Additional resources
- docs/references.md - relevant papers and background material.
notebooks/- exploratory notebooks demonstrating cosine lookups, sunglint correction and a full MBSP demo.
Data Model (CSV)
- granules.csv (key: system_index)
- Columns: system_index, sga_scene, cloudiness, timestamp, git_hash.
- process_runs.csv (many-to-many: window_id ↔ system_index)
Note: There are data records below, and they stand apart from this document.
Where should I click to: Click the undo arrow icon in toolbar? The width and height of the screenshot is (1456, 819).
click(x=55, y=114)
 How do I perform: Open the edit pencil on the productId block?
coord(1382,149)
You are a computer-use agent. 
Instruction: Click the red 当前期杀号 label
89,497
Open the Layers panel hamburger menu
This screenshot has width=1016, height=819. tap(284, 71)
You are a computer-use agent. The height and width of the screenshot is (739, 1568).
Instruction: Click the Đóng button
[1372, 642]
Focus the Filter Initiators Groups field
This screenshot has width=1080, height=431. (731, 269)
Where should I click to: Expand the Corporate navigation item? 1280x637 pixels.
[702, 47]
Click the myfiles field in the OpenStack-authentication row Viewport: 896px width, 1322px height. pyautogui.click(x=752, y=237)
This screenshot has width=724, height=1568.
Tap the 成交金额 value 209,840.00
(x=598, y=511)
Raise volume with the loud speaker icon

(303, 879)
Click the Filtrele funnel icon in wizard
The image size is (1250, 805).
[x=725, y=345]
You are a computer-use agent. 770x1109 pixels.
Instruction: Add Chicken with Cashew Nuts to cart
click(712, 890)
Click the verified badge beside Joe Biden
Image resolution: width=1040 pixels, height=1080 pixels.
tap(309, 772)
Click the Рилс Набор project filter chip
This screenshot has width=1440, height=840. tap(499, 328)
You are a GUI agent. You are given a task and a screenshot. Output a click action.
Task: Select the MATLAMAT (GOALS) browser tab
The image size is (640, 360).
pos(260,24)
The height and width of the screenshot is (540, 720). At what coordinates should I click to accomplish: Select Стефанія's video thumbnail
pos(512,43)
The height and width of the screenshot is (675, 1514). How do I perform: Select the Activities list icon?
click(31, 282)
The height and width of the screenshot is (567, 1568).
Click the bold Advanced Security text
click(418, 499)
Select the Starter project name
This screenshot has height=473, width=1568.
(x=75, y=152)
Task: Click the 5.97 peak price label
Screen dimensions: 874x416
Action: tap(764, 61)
- Columns: window_id, system_index, git_hash, last_timestamp (UTC ISO), sga_local_median, sgi_median, valid_pixel_c, valid_pixel_mbsp, hitl_value.
- windows.csv (input)
- Columns: id (window_id), structure_id, start, end, flare_lat, flare_lon, optional metadata (e.g., citation, EEZ).
- structures.csv (input)
- Columns: structure_id, lon, lat, optional name, country.
Notes
- Local medians (sga_local_median, sgi_median) are per-run metrics and are stored in process_runs.csv, not granules.csv.
- For legacy projects that used events.csv and event_granule.csv, use the migration:
python -m offshore_methane.csv_migrate.
CSV conventions
- Missing values are written as blank cells (not the literal strings "nan" or "None").
- Text fields (e.g.,
system_index,git_hash,timestamp,structure_id) use blanks for missing. - Numeric fields (e.g., medians, valid_pixel_*) use blanks for missing.
process_runs.system_indexis blank to mark a window with “no granules found”.
Contributing
See CONTRIBUTING.md for guidelines. All contributions must pass linting with ruff and the test suite before submission.
License
This project is released under the MIT License.